Source records:
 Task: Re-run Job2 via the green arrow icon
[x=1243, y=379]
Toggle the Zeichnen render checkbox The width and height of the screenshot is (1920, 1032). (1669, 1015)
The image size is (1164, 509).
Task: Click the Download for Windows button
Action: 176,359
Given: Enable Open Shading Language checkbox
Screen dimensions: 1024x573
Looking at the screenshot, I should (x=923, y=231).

--

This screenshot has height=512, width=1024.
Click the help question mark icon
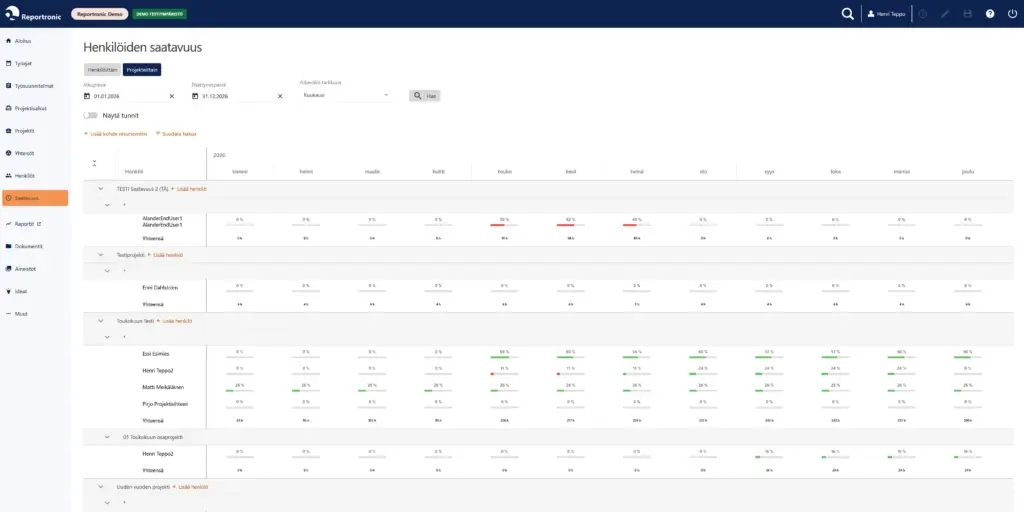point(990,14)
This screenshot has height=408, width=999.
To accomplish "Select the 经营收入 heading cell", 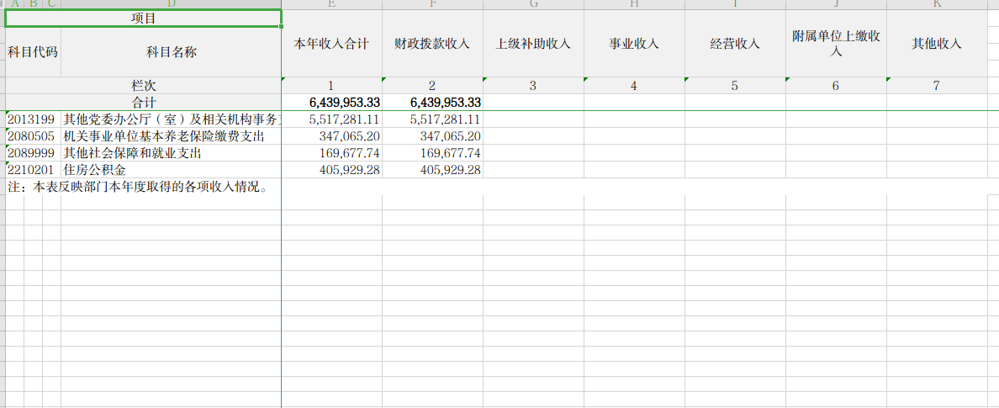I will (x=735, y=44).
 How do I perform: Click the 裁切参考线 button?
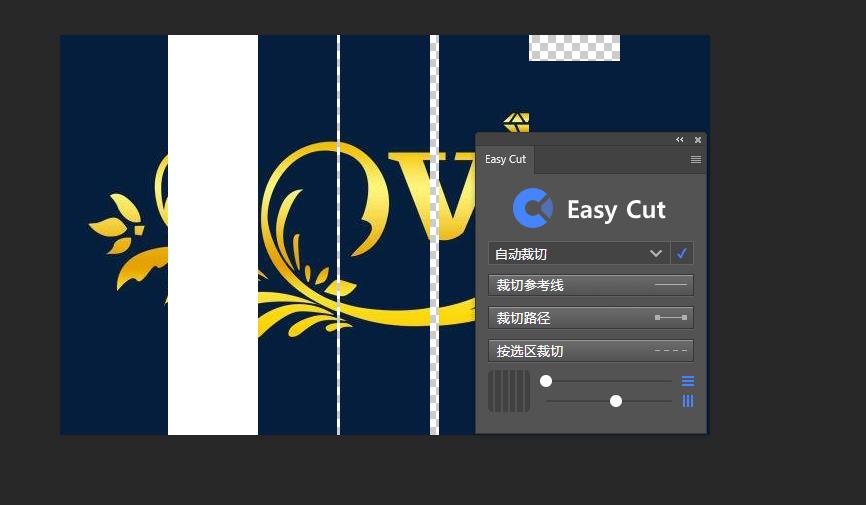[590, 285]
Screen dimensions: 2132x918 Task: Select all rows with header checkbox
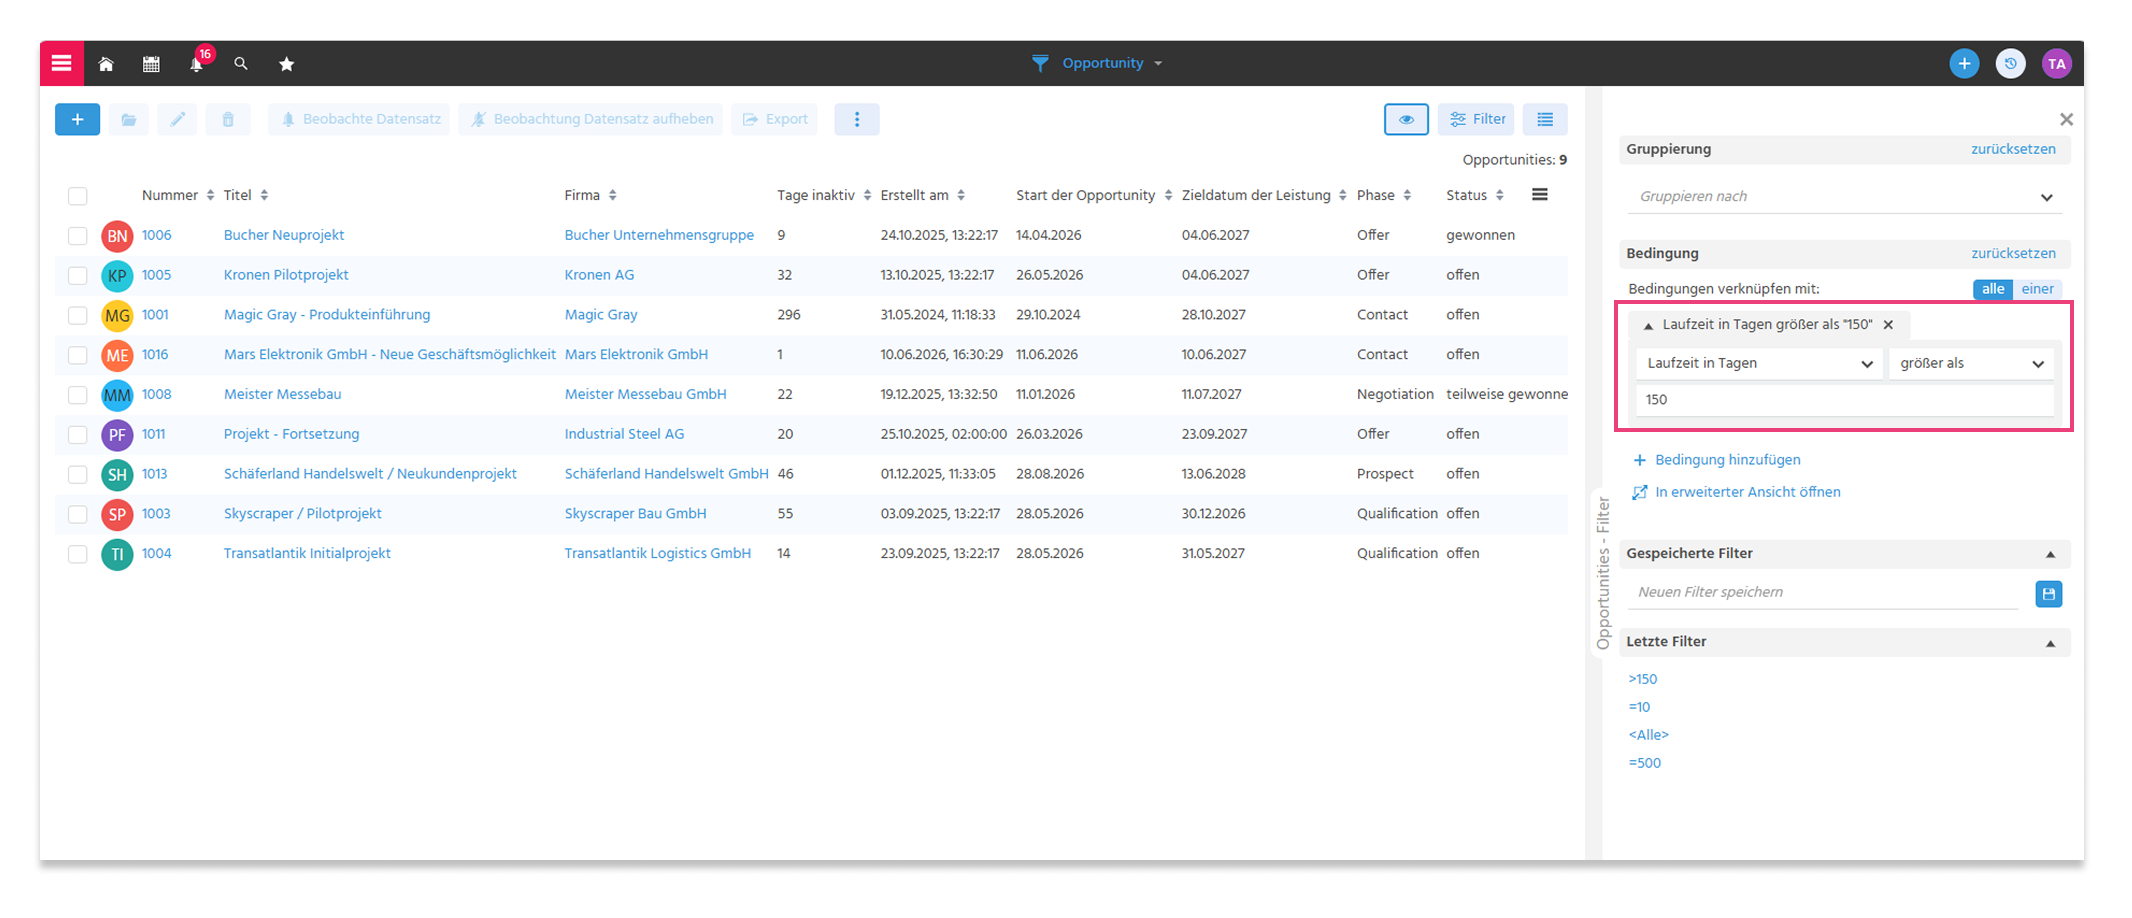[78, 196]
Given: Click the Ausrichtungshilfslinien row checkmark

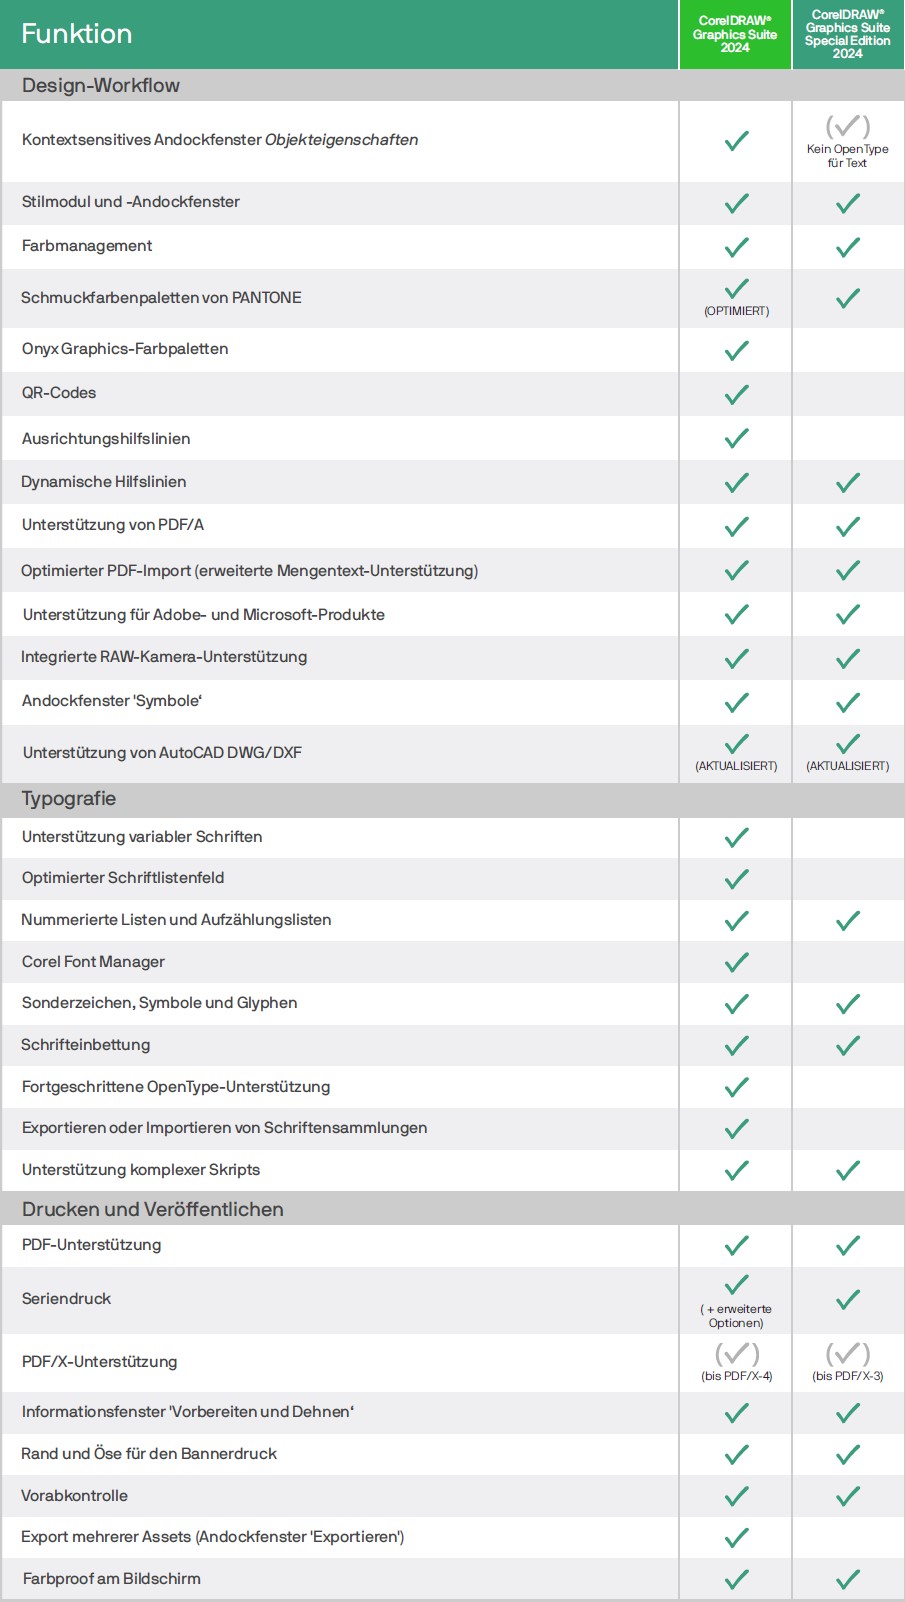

* Task to complete: All that should be printed is the run of lines above from the one with "How do I perform: Click the 裁切参考线 button?" through the one with "Given: Click the", both included, exactly as given, with pictures left out.

* Expected answer:
 How do I perform: Click the 裁切参考线 button?
[590, 285]
Screen dimensions: 2132x918 Task: Select all rows with header checkbox
[78, 196]
Given: Click the Ausrichtungshilfslinien row checkmark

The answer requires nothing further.